Semuanya berjalan lancar, aku tidur sambil menunggu dokter datang. Aku
membeli basreng untuk meredakan lapar dan mengusir rasa kantuk. Aku
mengobrol dengan dokter dengan rasa tenang. Sampai aku bilang kepada
dokter kalau aku melihat warna berbentuk malaikat. Saat melihatnya, aku
biasa saja. Tapi saat aku bilang lah masalahnya terletak.
Kulihat dokter yang sudah mengurangi obatku pun mencoretnya dan
menambahkannnya kembali. Aku pun syok. Akibat syok tersebut, aku sedikit
melamun. Kecewanya lagi, dokter bertanya, "Kenapa mikirnya lama?" dan
bilang kalau aku masih sering melamun. Aku sedih sekali. Setiap kali aku ingat itu, diriku merasa kurang enak.
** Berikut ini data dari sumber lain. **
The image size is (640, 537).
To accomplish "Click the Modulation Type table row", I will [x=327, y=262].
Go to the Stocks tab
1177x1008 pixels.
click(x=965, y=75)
Padahal di hari biasa aku jarang sekali melamun. Hanya karena syok tadi
aku menjadi seperti itu. Di kala aku membutuhkan kefokusan (bertemu
dengan dokter), di situlah kefokusanku sedikit menghilang. Hari burukku.
Padahal aku sudah berekspektasi tinggi. Tapi harapan itu runtuh karena
tak tercapai. Karena satu kalimat, hariku hancur. Padahal hari inilah
aku tidak sekolah dan aku bebas melakukan apa yang aku mau.
Pikiran ini mumet dan aku merasa gelas pikiranku penuh, aku harus segera
bercerita ke Bapak, dan menuangkan pikiranku dengan cara yang baik.
Jangan sampai gelas pikiranku penuh atau bahkan tumpah karena hal
seperti ini. Hal itu marabahaya! Aku akan terus menjaga pikiranku agar
sestabil mungkin.
Bahkan mendengarkan lagu pun tidak membantuku. Walaupun itu biasanya sumber kebahagiaanku. Ya Allah, aku kenapa?
Aku bertekad, lain kali, kalau aku bertemu dokter, tak usah ceritakan
hal-hal yang berupa masalah sepele. Aku saja tadi mendengar bisikan
sedikit di ruang dokter tak masalah, tak kuceritakan. Kenapa aku harus
bercerita tentang bayangan yang sepele?
Menulis dan bercerita secara verbal adalah caraku menyalurkan isi dalam diriku. Apa caramu?